MNC Financial Inc. marked a much-awaited return to profitability yesterday, posting first-quarter income of more than $1 million, though much of it came from selling off assets.
"Give them credit for absolutely terrific progress in stabilizing the company," said John Heffern, a banking analyst at Alex. Brown Inc.
Excluding the asset sales, MNC "was still unprofitable," he said, "but less so than in previous quarters."
The company, which owns Maryland National Bank and American Security Bank, reported a profit of $1.1 million, about a penny a share, for the three months that ended March 31, compared with a profit of $154 million, or $1.75 a share, in the same period a year ago. There are 89 million shares outstanding.
The company's bottom line was helped by gains of $35 million from the sale of investment securities and $6 million from the sale of part of MNC's mortgage-servicing portfolio.

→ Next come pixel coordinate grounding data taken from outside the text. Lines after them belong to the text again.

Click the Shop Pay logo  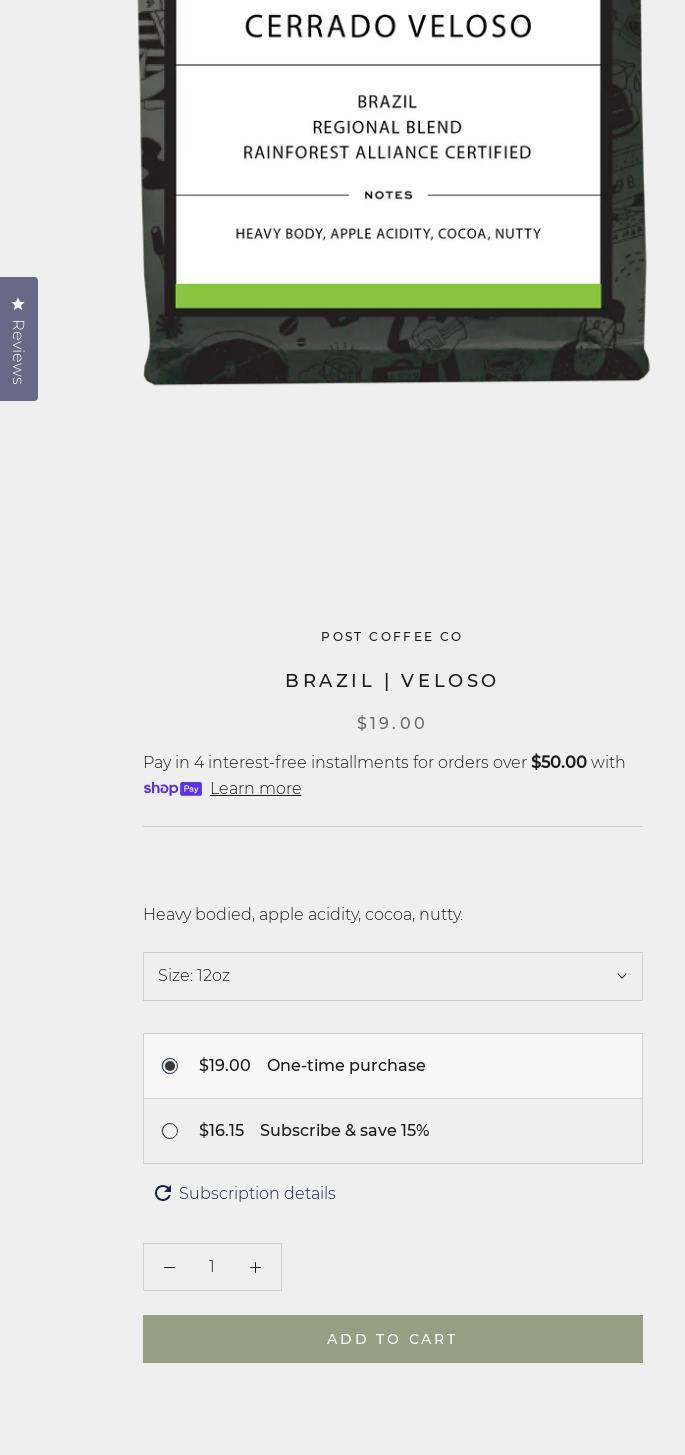point(173,789)
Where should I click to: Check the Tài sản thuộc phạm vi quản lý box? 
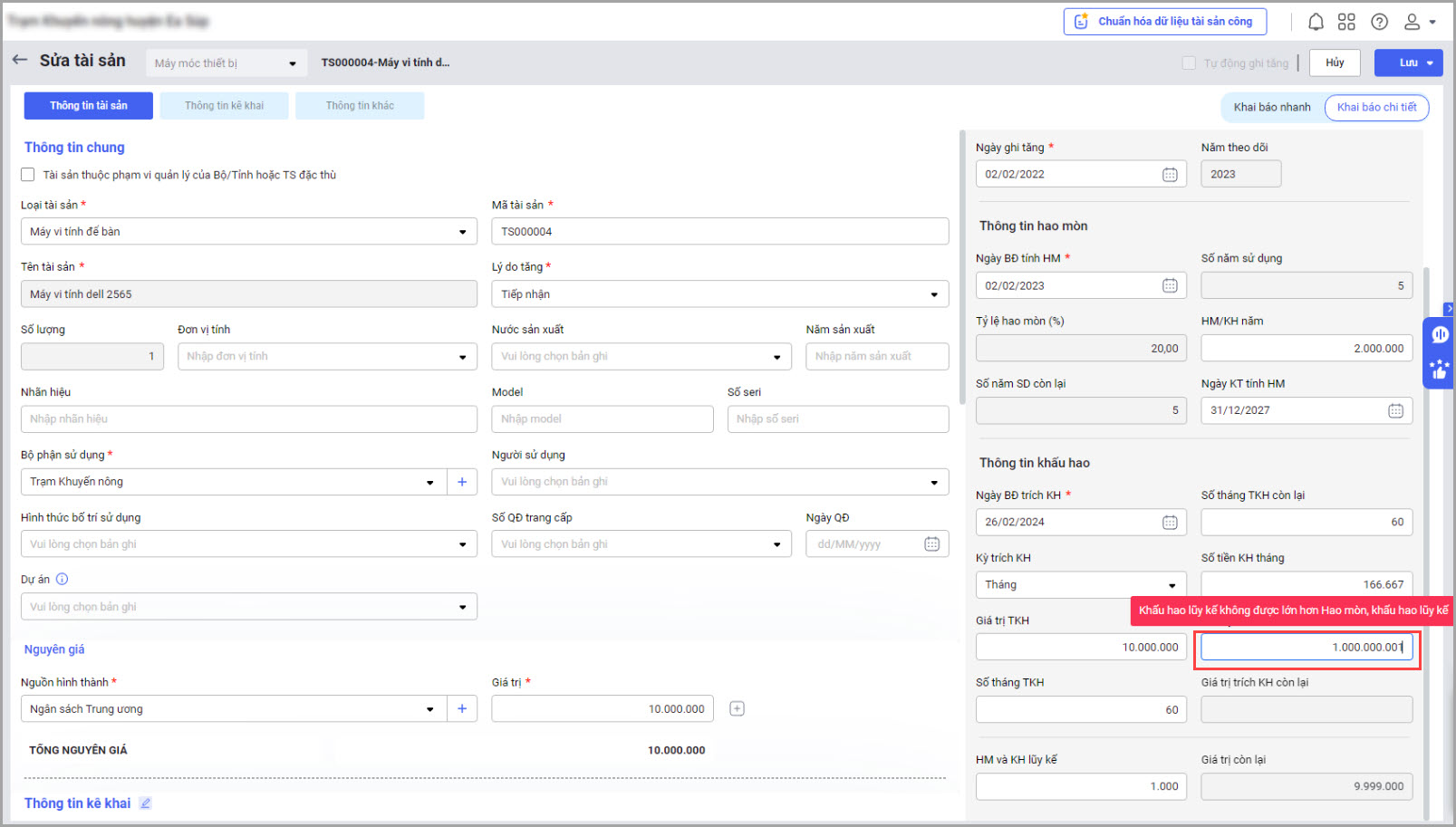tap(28, 175)

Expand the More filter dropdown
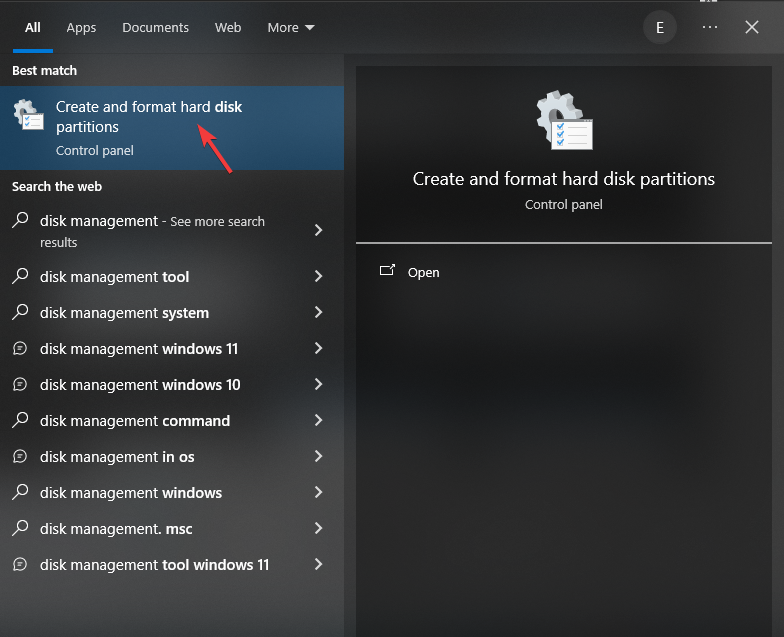[291, 28]
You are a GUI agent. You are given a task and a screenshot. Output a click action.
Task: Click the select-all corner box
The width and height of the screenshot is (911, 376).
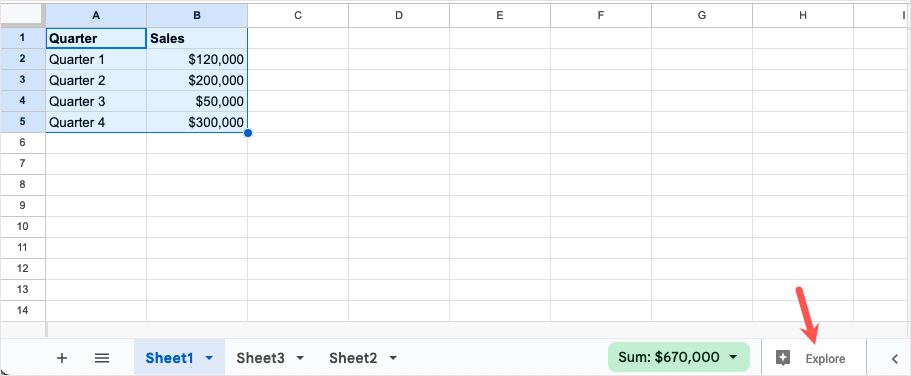23,16
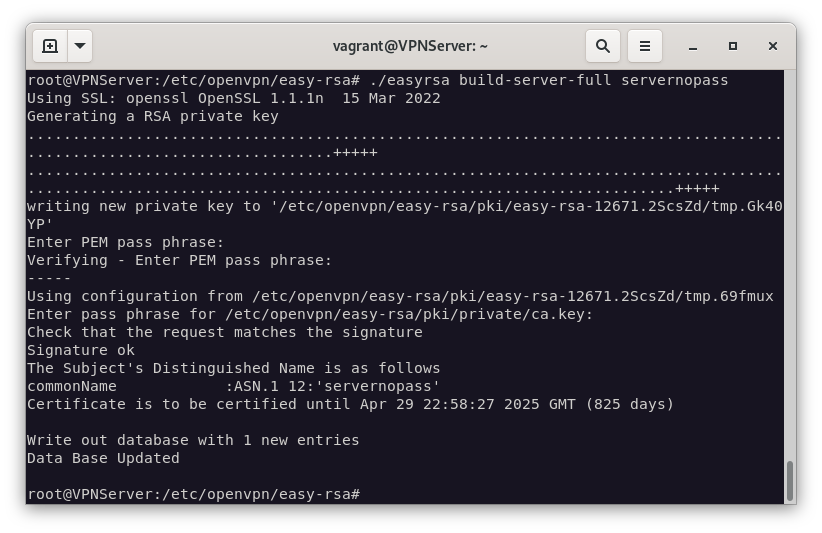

"The securities gains certainly were part of the first-quarter results," Chief Executive Frank P. Bramble said in an interview, -- "but there were very, very solid results with regard to operations."
Last year's first-quarter profit came from the $444 million sale of the company's credit card business, MBNA Corp. MNC, the state's largest bank holding company, lost $82.4 million in the fourth quarter of 1991 and $70 million for the full year.
At the end of the quarter, MNC's bad loans and foreclosed real estate accounted for 15.56 percent of all its loans and foreclosed real estate, down from 16.11 percent at the end of last year. That compared with a year-end ratio of only 4.5 percent for the 45 banks that comprise Alex. Brown's regional bank group, Mr. Heffern said, but he said MNC's improvement was encouraging. MNC's non-performing assets fell to $1.6 billion from $1.8 billion a year ago. The company had $9.7 billion in net loans on March 31.
Problem loans accounted for 9.94 percent of all loans at the end of the first quarter, Mr. Heffern said, down from 10.92 percent at the end of last year and 10.36 percent as of March 31, 1991. MNC's capital ratios were above regulatory minimums, the company reported.
"We feel that we can continue to solve our non-performing asset problems," Mr. Bramble said, as long as the economy doesn't deteriorate.
The past 12 months also saw a 15 percent drop in the level of reserves for problem loans, to $742.1 million from $875.5 million a year earlier. In the recent quarter, the company added $46.4 million -- an amount that is deducted from earnings -- to those reserves, down from $164.8 million a year ago.